Exercise details:
Each entry must be written out again exactly as it stands.

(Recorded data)
=== Section Start ===

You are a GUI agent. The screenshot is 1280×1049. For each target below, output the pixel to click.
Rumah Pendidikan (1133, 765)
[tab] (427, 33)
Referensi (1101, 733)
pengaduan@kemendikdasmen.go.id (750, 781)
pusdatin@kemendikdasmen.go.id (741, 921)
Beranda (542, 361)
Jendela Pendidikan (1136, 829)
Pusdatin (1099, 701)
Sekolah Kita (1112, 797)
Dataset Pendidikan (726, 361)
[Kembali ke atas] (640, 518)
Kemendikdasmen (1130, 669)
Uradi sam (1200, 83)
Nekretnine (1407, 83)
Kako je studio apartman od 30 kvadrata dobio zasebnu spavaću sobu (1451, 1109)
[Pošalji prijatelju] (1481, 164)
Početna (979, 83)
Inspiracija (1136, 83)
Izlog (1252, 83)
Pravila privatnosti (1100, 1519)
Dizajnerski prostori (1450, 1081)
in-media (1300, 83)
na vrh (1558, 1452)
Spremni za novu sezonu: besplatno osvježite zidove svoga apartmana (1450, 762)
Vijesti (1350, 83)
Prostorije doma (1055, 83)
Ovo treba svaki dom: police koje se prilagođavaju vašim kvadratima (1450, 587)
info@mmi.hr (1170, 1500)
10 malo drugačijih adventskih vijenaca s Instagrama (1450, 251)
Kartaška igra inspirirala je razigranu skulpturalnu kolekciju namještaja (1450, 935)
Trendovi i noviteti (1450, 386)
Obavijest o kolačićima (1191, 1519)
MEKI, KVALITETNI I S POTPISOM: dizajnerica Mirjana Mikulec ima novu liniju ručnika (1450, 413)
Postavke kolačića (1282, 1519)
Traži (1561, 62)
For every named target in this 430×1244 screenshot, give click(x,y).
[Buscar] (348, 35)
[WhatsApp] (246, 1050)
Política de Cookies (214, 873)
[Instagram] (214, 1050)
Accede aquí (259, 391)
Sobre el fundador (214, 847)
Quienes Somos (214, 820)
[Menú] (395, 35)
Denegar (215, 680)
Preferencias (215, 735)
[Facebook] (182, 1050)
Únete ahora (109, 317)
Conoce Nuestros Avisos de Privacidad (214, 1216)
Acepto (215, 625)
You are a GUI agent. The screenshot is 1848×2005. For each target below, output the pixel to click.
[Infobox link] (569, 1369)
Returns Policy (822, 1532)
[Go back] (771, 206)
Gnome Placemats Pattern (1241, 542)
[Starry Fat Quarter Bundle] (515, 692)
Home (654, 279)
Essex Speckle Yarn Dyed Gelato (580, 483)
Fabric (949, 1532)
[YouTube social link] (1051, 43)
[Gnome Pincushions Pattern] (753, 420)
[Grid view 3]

=== Section End ===

Solution:
You are a GUI agent. The screenshot is 1280×1049. For each target below, output the pixel to click.
Rumah Pendidikan (1133, 765)
[tab] (427, 33)
Referensi (1101, 733)
pengaduan@kemendikdasmen.go.id (750, 781)
pusdatin@kemendikdasmen.go.id (741, 921)
Beranda (542, 361)
Jendela Pendidikan (1136, 829)
Pusdatin (1099, 701)
Sekolah Kita (1112, 797)
Dataset Pendidikan (726, 361)
[Kembali ke atas] (640, 518)
Kemendikdasmen (1130, 669)
Uradi sam (1200, 83)
Nekretnine (1407, 83)
Kako je studio apartman od 30 kvadrata dobio zasebnu spavaću sobu (1451, 1109)
[Pošalji prijatelju] (1481, 164)
Početna (979, 83)
Inspiracija (1136, 83)
Izlog (1252, 83)
Pravila privatnosti (1100, 1519)
Dizajnerski prostori (1450, 1081)
in-media (1300, 83)
na vrh (1558, 1452)
Spremni za novu sezonu: besplatno osvježite zidove svoga apartmana (1450, 762)
Vijesti (1350, 83)
Prostorije doma (1055, 83)
Ovo treba svaki dom: police koje se prilagođavaju vašim kvadratima (1450, 587)
info@mmi.hr (1170, 1500)
10 malo drugačijih adventskih vijenaca s Instagrama (1450, 251)
Kartaška igra inspirirala je razigranu skulpturalnu kolekciju namještaja (1450, 935)
Trendovi i noviteti (1450, 386)
Obavijest o kolačićima (1191, 1519)
MEKI, KVALITETNI I S POTPISOM: dizajnerica Mirjana Mikulec ima novu liniju ručnika (1450, 413)
Postavke kolačića (1282, 1519)
Traži (1561, 62)
For every named target in this 430×1244 screenshot, give click(x,y).
[Buscar] (348, 35)
[WhatsApp] (246, 1050)
Política de Cookies (214, 873)
[Instagram] (214, 1050)
Accede aquí (259, 391)
Sobre el fundador (214, 847)
Quienes Somos (214, 820)
[Menú] (395, 35)
Denegar (215, 680)
Preferencias (215, 735)
[Facebook] (182, 1050)
Únete ahora (109, 317)
Conoce Nuestros Avisos de Privacidad (214, 1216)
Acepto (215, 625)
You are a GUI agent. The screenshot is 1848×2005. For each target below, output the pixel to click.
[Infobox link] (569, 1369)
Returns Policy (822, 1532)
[Go back] (771, 206)
Gnome Placemats Pattern (1241, 542)
[Starry Fat Quarter Bundle] (515, 692)
Home (654, 279)
Essex Speckle Yarn Dyed Gelato (580, 483)
Fabric (949, 1532)
[YouTube social link] (1051, 43)
[Gnome Pincushions Pattern] (753, 420)
[Grid view 3]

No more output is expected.